Fig. 1a is a schematic diagram of the piezoelectric ceramic (PZT). The high voltage for e-spinning is supplied by one PZT, which can generate a very high pulsed voltage. Fig. 1b is the structural drawing of the new e-spinning apparatus based on a PZT generator. When the force is applied on the button, PZT element will be reshaped under the influence of stress. According to the piezoelectric effect,²⁸ the different charges are accumulated on two ends separately. The positive charges can be conducted to the spinneret by a metal lead and the negative charges can be connected to hand. Then a high voltage is generated between two electrodes. And this may meet the requirement for e-spinning. Fig. 1c shows a digital picture of this home-made portable e-spinning apparatus. The collector is an aluminum foil.

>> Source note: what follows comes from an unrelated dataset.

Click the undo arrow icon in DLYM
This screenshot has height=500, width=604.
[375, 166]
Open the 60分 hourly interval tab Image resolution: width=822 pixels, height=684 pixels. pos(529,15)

Fig. 1 (a) Structural drawing of a PZT, (b) schematic diagram of the new e-spinning apparatus based on a PZT generator as high-voltage power supply, and (c) digital picture of the home-made portable e-spinning apparatus.

2.3 Characterization

The morphologies of the electrospun fibers were obtained by a scanning electron microscope (S4700, Hitachi) and an optical microscope (BX-51, Olympus). The value of voltage generated by the PZT was measured by a digital oscilloscope (DSO-X 3024A, Agilent). And the viscosities of polymer solutions with different concentrations were measured by a viscometer (VT-04F, RION).

3 Results and discussion

3.1 High voltage measurement

The value of pulsed voltage generated by PZT decides the feasibility of e-spinning. Because of the discharging time is too short, a common voltmeter cannot measure the value of pulsed voltage. So we designed a bleeder circuit which included two resistors (1 kΩ and 1 MΩ) and a PZT generator just as Fig. 2a showed. In addition, the attenuation ratio of high voltage probe was set to 10× in experiment. And the wave shape of the resistor with a resistance of 1 kΩ can be shown in the digital oscilloscope when we operated piezoelectric ceramic generator.

Fig. 2 (a) Closed circuit designed for voltage measurement and (b) wave shape recorded by the digital oscilloscope.

As shown in Fig. 2b, twenty wave shapes were recorded by the digital oscilloscope. And the average pulsed voltage value is 5.61 V and the standard deviation is 0.31. We can know that the stability of PZT is good according to the standard deviation. By calculating, the pulsed voltage of one PZT generator is about 56 kV (56 kV = 5.61 V × 10 × 1001, namely, multiply voltage value (5.61 V) by attenuation ratio (10×) and magnification (1001)), which can meet the requirement for e-spinning.

3.2 E-Spinning distance

The SEM images of PVP fibers obtained under different e-spinning distances (1–9 cm) are shown in Fig. 3a–e. The average diameter of PVP fibers was measured by the SEM analysis and the statistical histogram is shown in Fig. 3f. According to Fig. 3f, we can see the average fiber diameter reduced from 0.97 μm to 0.705 μm when spinning distance increased from 1 to 5 cm. The reason can be ascribed to a longer (lengthened) fiber tensile curing time for a longer spinning distance in the electric field. And after that, the average diameter of PVP fibers displayed an increasing trend from 0.705 μm to 1.104 μm when the distance increased to 9 cm. This change can be due to the weakening of electric field intensity and the electrostatic drawing forces of the charged jets become weaker. This change is similar to that of the conventional e-spinning setup. And the optimized spinning distance of the new setup is about 5 cm.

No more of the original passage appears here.